Exercise:
Could you update these items so that every "Screen dimensions" reads "Display size", with nothing else altered?

>> Start Records to process

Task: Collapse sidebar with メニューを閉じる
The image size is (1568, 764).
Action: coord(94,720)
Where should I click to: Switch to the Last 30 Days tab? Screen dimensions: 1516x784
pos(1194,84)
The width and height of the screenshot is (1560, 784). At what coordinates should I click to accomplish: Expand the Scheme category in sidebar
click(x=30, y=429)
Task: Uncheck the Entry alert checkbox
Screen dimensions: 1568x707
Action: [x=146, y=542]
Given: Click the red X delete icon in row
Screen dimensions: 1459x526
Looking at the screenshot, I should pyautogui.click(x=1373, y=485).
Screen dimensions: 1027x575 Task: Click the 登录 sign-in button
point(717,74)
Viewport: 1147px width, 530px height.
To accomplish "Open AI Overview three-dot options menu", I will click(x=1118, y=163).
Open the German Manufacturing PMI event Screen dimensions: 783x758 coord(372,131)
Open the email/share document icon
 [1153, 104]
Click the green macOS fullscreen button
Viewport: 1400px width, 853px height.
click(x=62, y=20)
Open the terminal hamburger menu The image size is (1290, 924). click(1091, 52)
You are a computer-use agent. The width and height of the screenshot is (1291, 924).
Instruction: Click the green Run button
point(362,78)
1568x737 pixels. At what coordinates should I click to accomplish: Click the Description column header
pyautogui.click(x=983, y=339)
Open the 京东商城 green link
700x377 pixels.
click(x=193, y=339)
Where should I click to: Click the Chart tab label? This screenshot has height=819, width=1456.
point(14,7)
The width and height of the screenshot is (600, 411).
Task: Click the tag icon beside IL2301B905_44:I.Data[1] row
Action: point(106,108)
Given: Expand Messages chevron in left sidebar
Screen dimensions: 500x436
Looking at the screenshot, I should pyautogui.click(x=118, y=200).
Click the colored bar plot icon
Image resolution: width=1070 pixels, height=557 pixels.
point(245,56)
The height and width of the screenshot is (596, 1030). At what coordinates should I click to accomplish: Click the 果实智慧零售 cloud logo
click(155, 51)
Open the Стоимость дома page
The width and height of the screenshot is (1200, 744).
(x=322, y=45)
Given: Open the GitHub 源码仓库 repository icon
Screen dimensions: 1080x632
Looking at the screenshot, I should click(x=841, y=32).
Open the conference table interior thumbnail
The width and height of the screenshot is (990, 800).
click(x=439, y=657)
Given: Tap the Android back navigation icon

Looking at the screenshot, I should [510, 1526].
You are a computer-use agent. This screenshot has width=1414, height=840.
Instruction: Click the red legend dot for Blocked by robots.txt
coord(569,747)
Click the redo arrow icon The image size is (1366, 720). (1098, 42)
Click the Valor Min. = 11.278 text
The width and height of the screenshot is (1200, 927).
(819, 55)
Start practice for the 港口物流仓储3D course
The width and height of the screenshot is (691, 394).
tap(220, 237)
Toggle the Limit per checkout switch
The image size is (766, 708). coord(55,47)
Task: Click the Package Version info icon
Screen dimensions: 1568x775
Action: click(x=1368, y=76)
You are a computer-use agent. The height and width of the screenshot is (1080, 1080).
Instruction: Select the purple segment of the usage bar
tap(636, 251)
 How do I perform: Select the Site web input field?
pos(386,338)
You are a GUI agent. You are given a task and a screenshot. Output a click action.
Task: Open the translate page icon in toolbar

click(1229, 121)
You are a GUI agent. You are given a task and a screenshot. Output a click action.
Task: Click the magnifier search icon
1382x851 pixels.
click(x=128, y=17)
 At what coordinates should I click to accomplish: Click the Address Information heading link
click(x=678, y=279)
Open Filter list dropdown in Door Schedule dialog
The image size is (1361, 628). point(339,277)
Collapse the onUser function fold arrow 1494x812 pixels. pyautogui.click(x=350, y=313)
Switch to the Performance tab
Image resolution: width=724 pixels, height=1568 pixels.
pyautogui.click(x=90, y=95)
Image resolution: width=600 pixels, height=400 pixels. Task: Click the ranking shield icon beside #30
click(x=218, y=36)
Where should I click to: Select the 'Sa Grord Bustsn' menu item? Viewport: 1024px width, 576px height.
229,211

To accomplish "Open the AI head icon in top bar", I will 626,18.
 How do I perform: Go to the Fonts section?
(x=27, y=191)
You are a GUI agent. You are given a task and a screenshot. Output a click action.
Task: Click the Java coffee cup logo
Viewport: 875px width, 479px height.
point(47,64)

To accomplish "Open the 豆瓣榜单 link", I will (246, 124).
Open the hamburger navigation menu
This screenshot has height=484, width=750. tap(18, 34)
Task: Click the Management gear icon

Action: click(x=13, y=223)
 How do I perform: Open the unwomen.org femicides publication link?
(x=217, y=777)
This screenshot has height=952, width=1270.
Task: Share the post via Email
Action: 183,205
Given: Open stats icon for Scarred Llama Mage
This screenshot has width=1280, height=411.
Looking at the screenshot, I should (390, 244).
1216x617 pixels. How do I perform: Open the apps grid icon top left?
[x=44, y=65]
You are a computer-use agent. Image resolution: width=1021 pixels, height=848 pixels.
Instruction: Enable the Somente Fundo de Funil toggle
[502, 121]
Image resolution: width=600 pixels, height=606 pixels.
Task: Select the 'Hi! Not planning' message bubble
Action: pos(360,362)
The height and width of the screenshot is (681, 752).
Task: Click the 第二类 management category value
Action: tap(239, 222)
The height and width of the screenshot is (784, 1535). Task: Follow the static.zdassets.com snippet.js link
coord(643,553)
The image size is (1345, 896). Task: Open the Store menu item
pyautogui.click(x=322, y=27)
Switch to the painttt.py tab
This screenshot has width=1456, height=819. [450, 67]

>> End Records to process

Reply to the exercise:
Task: Collapse sidebar with メニューを閉じる
The image size is (1568, 764).
Action: coord(94,720)
Where should I click to: Switch to the Last 30 Days tab? Display size: 1516x784
pos(1194,84)
The width and height of the screenshot is (1560, 784). At what coordinates should I click to accomplish: Expand the Scheme category in sidebar
click(x=30, y=429)
Task: Uncheck the Entry alert checkbox
Display size: 1568x707
Action: [x=146, y=542]
Given: Click the red X delete icon in row
Display size: 1459x526
Looking at the screenshot, I should pyautogui.click(x=1373, y=485).
Display size: 1027x575 Task: Click the 登录 sign-in button
point(717,74)
Viewport: 1147px width, 530px height.
To accomplish "Open AI Overview three-dot options menu", I will click(x=1118, y=163).
Open the German Manufacturing PMI event Display size: 783x758 coord(372,131)
Open the email/share document icon
 [1153, 104]
Click the green macOS fullscreen button
Viewport: 1400px width, 853px height.
click(x=62, y=20)
Open the terminal hamburger menu The image size is (1290, 924). click(1091, 52)
You are a computer-use agent. The width and height of the screenshot is (1291, 924).
Instruction: Click the green Run button
point(362,78)
1568x737 pixels. At what coordinates should I click to accomplish: Click the Description column header
pyautogui.click(x=983, y=339)
Open the 京东商城 green link
700x377 pixels.
click(x=193, y=339)
Where should I click to: Click the Chart tab label? This screenshot has height=819, width=1456.
point(14,7)
The width and height of the screenshot is (600, 411).
Task: Click the tag icon beside IL2301B905_44:I.Data[1] row
Action: point(106,108)
Given: Expand Messages chevron in left sidebar
Display size: 500x436
Looking at the screenshot, I should pyautogui.click(x=118, y=200).
Click the colored bar plot icon
Image resolution: width=1070 pixels, height=557 pixels.
point(245,56)
The height and width of the screenshot is (596, 1030). At what coordinates should I click to accomplish: Click the 果实智慧零售 cloud logo
click(155, 51)
Open the Стоимость дома page
The width and height of the screenshot is (1200, 744).
(x=322, y=45)
Given: Open the GitHub 源码仓库 repository icon
Display size: 1080x632
Looking at the screenshot, I should click(x=841, y=32).
Open the conference table interior thumbnail
The width and height of the screenshot is (990, 800).
click(x=439, y=657)
Given: Tap the Android back navigation icon

Looking at the screenshot, I should [510, 1526].
You are a computer-use agent. This screenshot has width=1414, height=840.
Instruction: Click the red legend dot for Blocked by robots.txt
coord(569,747)
Click the redo arrow icon The image size is (1366, 720). (1098, 42)
Click the Valor Min. = 11.278 text
The width and height of the screenshot is (1200, 927).
(819, 55)
Start practice for the 港口物流仓储3D course
The width and height of the screenshot is (691, 394).
tap(220, 237)
Toggle the Limit per checkout switch
The image size is (766, 708). coord(55,47)
Task: Click the Package Version info icon
Display size: 1568x775
Action: click(x=1368, y=76)
You are a computer-use agent. The height and width of the screenshot is (1080, 1080).
Instruction: Select the purple segment of the usage bar
tap(636, 251)
 How do I perform: Select the Site web input field?
pos(386,338)
You are a GUI agent. You are given a task and a screenshot. Output a click action.
Task: Open the translate page icon in toolbar

click(1229, 121)
You are a GUI agent. You are given a task and a screenshot. Output a click action.
Task: Click the magnifier search icon
1382x851 pixels.
click(x=128, y=17)
 At what coordinates should I click to accomplish: Click the Address Information heading link
click(x=678, y=279)
Open Filter list dropdown in Door Schedule dialog
The image size is (1361, 628). point(339,277)
Collapse the onUser function fold arrow 1494x812 pixels. pyautogui.click(x=350, y=313)
Switch to the Performance tab
Image resolution: width=724 pixels, height=1568 pixels.
pyautogui.click(x=90, y=95)
Image resolution: width=600 pixels, height=400 pixels. Task: Click the ranking shield icon beside #30
click(x=218, y=36)
Where should I click to: Select the 'Sa Grord Bustsn' menu item? Viewport: 1024px width, 576px height.
229,211

To accomplish "Open the AI head icon in top bar", I will 626,18.
 How do I perform: Go to the Fonts section?
(x=27, y=191)
You are a GUI agent. You are given a task and a screenshot. Output a click action.
Task: Click the Java coffee cup logo
Viewport: 875px width, 479px height.
point(47,64)

To accomplish "Open the 豆瓣榜单 link", I will (246, 124).
Open the hamburger navigation menu
This screenshot has height=484, width=750. tap(18, 34)
Task: Click the Management gear icon

Action: click(x=13, y=223)
 How do I perform: Open the unwomen.org femicides publication link?
(x=217, y=777)
This screenshot has height=952, width=1270.
Task: Share the post via Email
Action: 183,205
Given: Open stats icon for Scarred Llama Mage
This screenshot has width=1280, height=411.
Looking at the screenshot, I should (390, 244).
1216x617 pixels. How do I perform: Open the apps grid icon top left?
[x=44, y=65]
You are a computer-use agent. Image resolution: width=1021 pixels, height=848 pixels.
Instruction: Enable the Somente Fundo de Funil toggle
[502, 121]
Image resolution: width=600 pixels, height=606 pixels.
Task: Select the 'Hi! Not planning' message bubble
Action: pos(360,362)
The height and width of the screenshot is (681, 752).
Task: Click the 第二类 management category value
Action: tap(239, 222)
The height and width of the screenshot is (784, 1535). Task: Follow the static.zdassets.com snippet.js link
coord(643,553)
The image size is (1345, 896). Task: Open the Store menu item
pyautogui.click(x=322, y=27)
Switch to the painttt.py tab
This screenshot has width=1456, height=819. [450, 67]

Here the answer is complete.